**Reading text:**

# # # #

#27 Weaving My Own Grasshopper

Dr. Liane Siu Slaughter
3 min readMay 30, 2022

One summer day in Hong Kong when I was thirteen years old, my uncle handed me a green grasshopper the size of my hand. My eyes lit up as I took it.

He had woven it from a foot-long segment of leaf from a tropical plant.

Outside, he ripped another segment off a plant and asked if I wanted to see how he did it. I nodded and he said “I’ll show you once.”

Typical. He’d given me different types of twine and tools to make different kinds of hand-knit crafts. One time he said to me, setting the precedent “when I was growing up, my mother — so your grandma — would tell us “I’ll show you once and you have to remember”. She showed us once and never again. We had to remember how to do it ourselves.”

We had a family culture of doing everything ourselves. Valuing not asking for help, or worse, paying someone to help us. That’s wasteful, we’re intelligent, competent. If you don’t know how to do something, learn it and do it.

That’s how I’ve been living because part of me felt like I had to.

It’s a competition between innate curiosity and an over-absorbed value of independence and working hard, being completely self-sufficient.

# # # #

**Work to be completed:** Write out the passage of the grasshopper essay between "He had woven" and "it and do it.", inclusive. The material that comes after this text was taken from a separate source.

**Dataset excerpt:**
# # # #

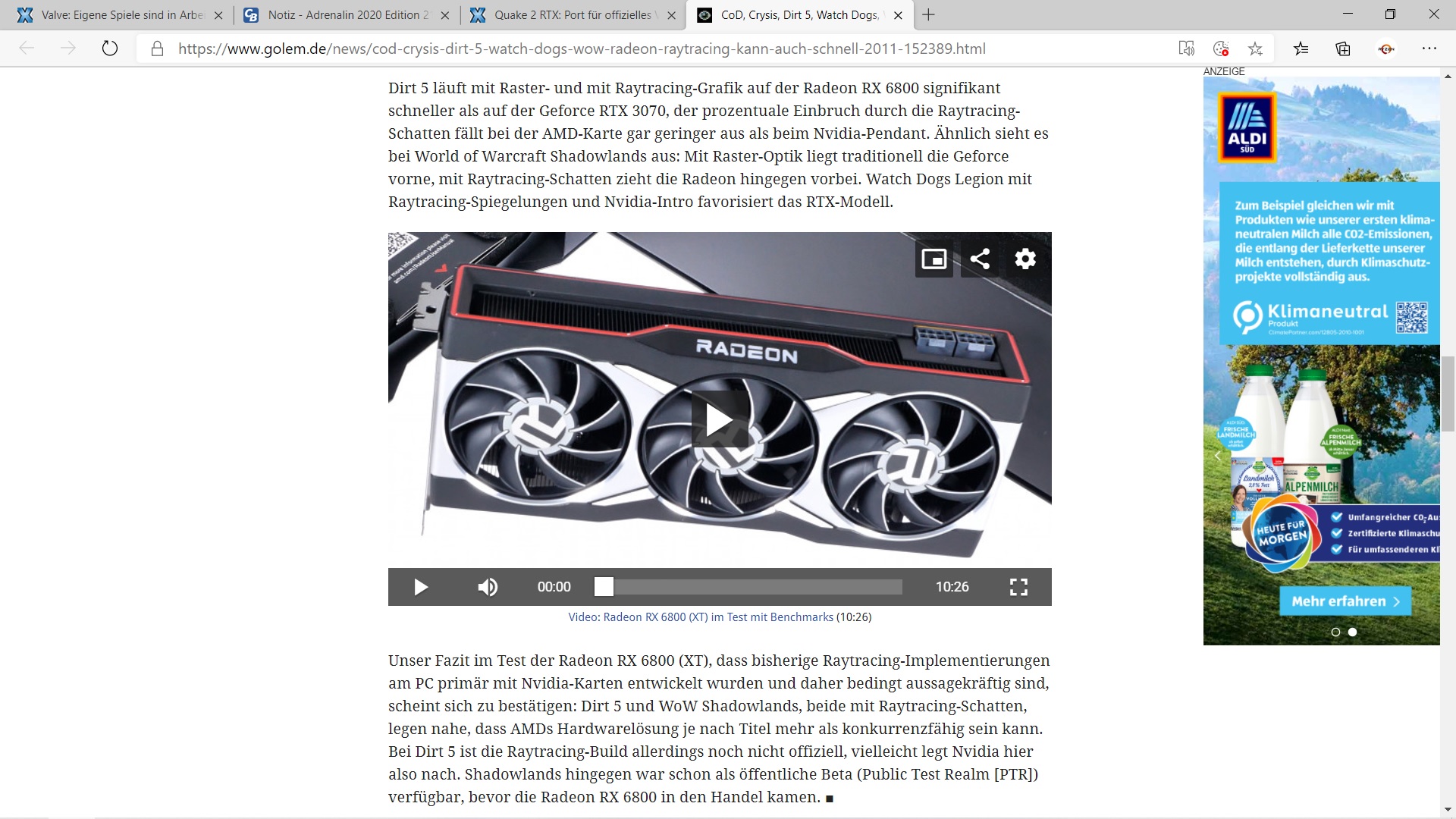
Task: Open Edge settings and more menu
Action: [1429, 49]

# # # #

**Result for this task:**
He had woven it from a foot-long segment of leaf from a tropical plant.

Outside, he ripped another segment off a plant and asked if I wanted to see how he did it. I nodded and he said “I’ll show you once.”

Typical. He’d given me different types of twine and tools to make different kinds of hand-knit crafts. One time he said to me, setting the precedent “when I was growing up, my mother — so your grandma — would tell us “I’ll show you once and you have to remember”. She showed us once and never again. We had to remember how to do it ourselves.”

We had a family culture of doing everything ourselves. Valuing not asking for help, or worse, paying someone to help us. That’s wasteful, we’re intelligent, competent. If you don’t know how to do something, learn it and do it.